Le Parlement Européen vient d’adopter, le 24 octobre 2017, une résolution sur les mesures légitimes visant à protéger les lanceurs d’alerte qui divulguent, au nom de l’intérêt public, des informations confidentielles d’entreprises et d’organismes publics. Au terme d’une interminable série de considérants, il a voté cette résolution aux fins de définir le rôle des lanceurs d’alerte et la nécessité de les protéger. L’objectif est d’inviter la Commission à prendre des mesures supplémentaires, sur le plan légal, avant la fin de cette année, pour garantir un niveau élevé de protection des lanceurs d’alerte dans toute l’Union. Il s’agit d’assurer leur sécurité juridique. Pour la première fois, on évoque des sanctions contre les entreprises qui mettraient en œuvre des représailles à l’encontre des lanceurs d’alerte. Elles ne pourraient ni bénéficier de fonds européens, ni conclure de marchés avec l’administration publique.
Le Parlement donne une définition extensive du lanceur d’alerte : il entend par lanceur d’alerte toute personne qui signale ou révèle des informations d’intérêt général, y compris européen, concernant un acte illégal ou illicite, un acte qui constitue une menace ou un préjudice, qui menace ou lèse l’intérêt général, généralement, mais pas uniquement, dans le contexte de sa relation de travail, qu’elle soit dans le secteur public ou privé, dans le contexte d’une relation contractuelle ou dans celui de son activité syndicale ou associative; sont comprises les personnes qui sont étrangères à la relation traditionnelle employeur-salarié, telles que les consultants, contractants, stagiaires, bénévoles, étudiants, travailleurs temporaires et anciens salariés, qui détiennent la preuve de tels actes et ont des motifs raisonnables de croire que les informations divulguées sont véridiques.

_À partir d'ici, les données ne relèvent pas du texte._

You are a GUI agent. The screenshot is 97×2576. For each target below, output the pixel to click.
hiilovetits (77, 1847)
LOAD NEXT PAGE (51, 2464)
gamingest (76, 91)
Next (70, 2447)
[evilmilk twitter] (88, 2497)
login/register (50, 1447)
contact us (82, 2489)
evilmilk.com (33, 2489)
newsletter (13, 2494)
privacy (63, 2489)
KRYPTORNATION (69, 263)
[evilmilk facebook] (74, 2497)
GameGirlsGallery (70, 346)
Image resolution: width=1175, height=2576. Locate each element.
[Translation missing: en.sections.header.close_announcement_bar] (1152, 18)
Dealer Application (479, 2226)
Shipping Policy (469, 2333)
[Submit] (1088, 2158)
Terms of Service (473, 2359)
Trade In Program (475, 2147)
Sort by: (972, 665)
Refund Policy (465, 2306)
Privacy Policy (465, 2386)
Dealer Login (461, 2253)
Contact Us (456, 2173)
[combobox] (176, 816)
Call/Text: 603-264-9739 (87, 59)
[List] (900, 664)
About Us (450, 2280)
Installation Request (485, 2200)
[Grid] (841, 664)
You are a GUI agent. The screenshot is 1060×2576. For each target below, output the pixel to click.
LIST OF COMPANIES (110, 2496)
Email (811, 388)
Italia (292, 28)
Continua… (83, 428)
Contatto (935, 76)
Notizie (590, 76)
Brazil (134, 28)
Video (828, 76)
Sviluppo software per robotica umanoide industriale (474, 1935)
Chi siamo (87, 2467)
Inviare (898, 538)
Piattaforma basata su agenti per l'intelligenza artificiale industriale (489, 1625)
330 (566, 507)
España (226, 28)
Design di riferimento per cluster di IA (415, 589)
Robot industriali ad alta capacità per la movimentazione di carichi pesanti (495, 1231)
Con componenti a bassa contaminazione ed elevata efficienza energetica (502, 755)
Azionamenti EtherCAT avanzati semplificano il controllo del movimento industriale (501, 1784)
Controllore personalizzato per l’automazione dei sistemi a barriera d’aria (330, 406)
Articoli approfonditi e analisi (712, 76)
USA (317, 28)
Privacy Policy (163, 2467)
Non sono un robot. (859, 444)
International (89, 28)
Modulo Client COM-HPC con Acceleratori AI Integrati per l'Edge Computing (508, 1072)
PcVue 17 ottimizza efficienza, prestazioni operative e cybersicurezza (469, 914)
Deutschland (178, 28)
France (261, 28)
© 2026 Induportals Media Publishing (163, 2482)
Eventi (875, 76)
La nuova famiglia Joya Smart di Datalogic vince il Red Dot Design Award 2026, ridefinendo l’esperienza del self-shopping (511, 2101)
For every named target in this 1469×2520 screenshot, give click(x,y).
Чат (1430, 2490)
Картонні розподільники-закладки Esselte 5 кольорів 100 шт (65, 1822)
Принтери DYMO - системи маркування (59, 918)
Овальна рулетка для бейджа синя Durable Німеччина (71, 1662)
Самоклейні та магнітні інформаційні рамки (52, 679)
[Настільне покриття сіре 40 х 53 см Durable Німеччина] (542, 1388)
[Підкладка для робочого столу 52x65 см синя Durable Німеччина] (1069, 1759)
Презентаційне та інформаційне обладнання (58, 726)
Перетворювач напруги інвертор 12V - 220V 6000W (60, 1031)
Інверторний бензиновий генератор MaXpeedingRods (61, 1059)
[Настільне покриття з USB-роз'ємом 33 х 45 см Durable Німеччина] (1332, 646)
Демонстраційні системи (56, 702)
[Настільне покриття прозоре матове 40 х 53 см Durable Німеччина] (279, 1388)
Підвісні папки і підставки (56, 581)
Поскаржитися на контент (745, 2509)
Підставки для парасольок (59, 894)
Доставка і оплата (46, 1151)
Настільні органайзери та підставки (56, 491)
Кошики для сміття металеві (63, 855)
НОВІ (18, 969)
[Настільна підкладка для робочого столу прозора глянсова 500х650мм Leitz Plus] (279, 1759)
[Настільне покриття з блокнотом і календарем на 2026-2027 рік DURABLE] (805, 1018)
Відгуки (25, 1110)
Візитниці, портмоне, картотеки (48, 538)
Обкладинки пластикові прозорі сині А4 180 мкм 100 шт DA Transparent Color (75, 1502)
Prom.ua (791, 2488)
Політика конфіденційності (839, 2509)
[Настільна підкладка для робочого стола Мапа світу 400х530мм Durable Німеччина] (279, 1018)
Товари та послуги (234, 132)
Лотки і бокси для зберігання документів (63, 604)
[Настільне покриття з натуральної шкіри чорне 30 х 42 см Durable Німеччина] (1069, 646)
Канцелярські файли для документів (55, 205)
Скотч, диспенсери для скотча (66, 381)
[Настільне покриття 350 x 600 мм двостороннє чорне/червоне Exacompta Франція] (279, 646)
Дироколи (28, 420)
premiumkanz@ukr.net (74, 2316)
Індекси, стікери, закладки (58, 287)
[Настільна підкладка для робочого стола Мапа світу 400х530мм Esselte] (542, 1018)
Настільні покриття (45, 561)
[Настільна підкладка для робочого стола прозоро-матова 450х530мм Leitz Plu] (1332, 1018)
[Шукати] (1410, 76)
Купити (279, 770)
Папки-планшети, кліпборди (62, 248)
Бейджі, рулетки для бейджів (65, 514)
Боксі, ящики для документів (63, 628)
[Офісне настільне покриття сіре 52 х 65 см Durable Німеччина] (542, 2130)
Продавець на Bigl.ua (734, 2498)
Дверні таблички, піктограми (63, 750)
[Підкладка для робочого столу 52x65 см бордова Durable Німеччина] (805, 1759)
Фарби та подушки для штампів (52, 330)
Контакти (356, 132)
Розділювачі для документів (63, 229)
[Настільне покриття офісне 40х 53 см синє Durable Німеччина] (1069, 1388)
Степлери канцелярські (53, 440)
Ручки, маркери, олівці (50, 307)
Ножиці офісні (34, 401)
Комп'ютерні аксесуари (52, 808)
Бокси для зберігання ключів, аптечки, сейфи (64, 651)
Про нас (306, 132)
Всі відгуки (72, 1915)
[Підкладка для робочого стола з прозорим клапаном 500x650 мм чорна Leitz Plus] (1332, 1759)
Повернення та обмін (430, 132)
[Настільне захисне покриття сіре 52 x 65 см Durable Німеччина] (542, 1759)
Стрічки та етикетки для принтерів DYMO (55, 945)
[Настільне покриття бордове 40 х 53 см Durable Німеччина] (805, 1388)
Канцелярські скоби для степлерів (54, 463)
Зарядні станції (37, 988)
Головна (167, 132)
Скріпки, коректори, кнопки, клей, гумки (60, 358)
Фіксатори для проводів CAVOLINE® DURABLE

De même, le Parlement va définir l’intérêt général qui comprendrait, sans le limiter, les faits de corruption, les infractions pénales, les violations des obligations juridiques, les erreurs judiciaires, les abus de pouvoir, les conflits d’intérêts, l’usage illicite de fonds publics, les détournements de pouvoir, les flux financiers illicites, les menaces pour l’environnement, la santé, la sécurité publique, la sécurité nationale et la protection de la vie privée et des données personnelles, l’évitement fiscal, les violations des droits des consommateurs, les atteintes aux droits des travailleurs et aux autres droits sociaux, les atteintes aux droits de l’homme, aux libertés fondamentales et à l’état de droit, ainsi que les actes visant à dissimuler toute atteinte de ce type.
Le Parlement réaffirme que l’intérêt public général doit primer sur le caractère privé ou la valeur économique des informations révélées. Les protections proposées sont importantes ainsi que les mesures d’accompagnement.
Le Conseil des Barreaux Européens avait publié, en mai 2017, un texte sur la protection des lanceurs d’alerte. Ce texte faisait suite à la consultation de la Commission Européenne sur ces pratiques. Le C.C.B.E. a eu pour objectif de rappeler les droits de tous les justiciables à la protection du secret professionnel dans leur relation avec les avocats en tant que pierre angulaire de l’Etat de droit. Il a rappelé que le secret professionnel ne devait jamais subir de préjudice. Le maintien de l’Etat de droit implique nécessairement que la confidentialité qui existe entre les avocats et leurs clients soit protégée. La première version de la résolution du Parlement Européen ne visait pas ce point. Heureusement, la dernière version, en son dispositif 18, rappelle la nécessité de protéger le secret professionnel. C’est une faible protection. On estime qu’il devrait être possible de divulguer des informations sur les menaces graves pour l’intérêt général même lorsqu’elles font l’objet d’une protection juridique mais on ajoute que des « procédures spéciales » devraient s’appliquer pour ces informations. La protection sera importante puisque les lanceurs d’alerte ne devraient pas être sujets à des poursuites pénales, civiles ou à des sanctions administratives ou disciplinaires du fait des signalements effectués.
Cette résolution a été adressée à la Commission. Il reste à savoir si celle-ci prendra l’initiative d’une disposition législative. On peut le penser puisque celle-ci, comme je le rappelais ci-dessus, avait diffusé une consultation publique.